··· MATERIAL PROVIDED

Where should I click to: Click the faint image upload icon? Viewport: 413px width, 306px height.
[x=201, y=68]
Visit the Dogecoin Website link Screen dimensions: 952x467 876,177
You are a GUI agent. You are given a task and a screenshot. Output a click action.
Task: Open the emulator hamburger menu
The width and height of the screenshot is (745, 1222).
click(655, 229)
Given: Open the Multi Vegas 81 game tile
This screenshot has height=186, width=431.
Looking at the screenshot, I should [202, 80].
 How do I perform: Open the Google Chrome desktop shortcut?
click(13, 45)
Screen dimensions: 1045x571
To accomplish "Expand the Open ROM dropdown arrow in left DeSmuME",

······

[SHORT PROBLEM] Reproduce every one of the lines above word for word, without changing anything.

[ANSWER TO THE PROBLEM]
Where should I click to: Click the faint image upload icon? Viewport: 413px width, 306px height.
[x=201, y=68]
Visit the Dogecoin Website link Screen dimensions: 952x467 876,177
You are a GUI agent. You are given a task and a screenshot. Output a click action.
Task: Open the emulator hamburger menu
The width and height of the screenshot is (745, 1222).
click(655, 229)
Given: Open the Multi Vegas 81 game tile
This screenshot has height=186, width=431.
Looking at the screenshot, I should [202, 80].
 How do I perform: Open the Google Chrome desktop shortcut?
click(13, 45)
Screen dimensions: 1045x571
To accomplish "Expand the Open ROM dropdown arrow in left DeSmuME",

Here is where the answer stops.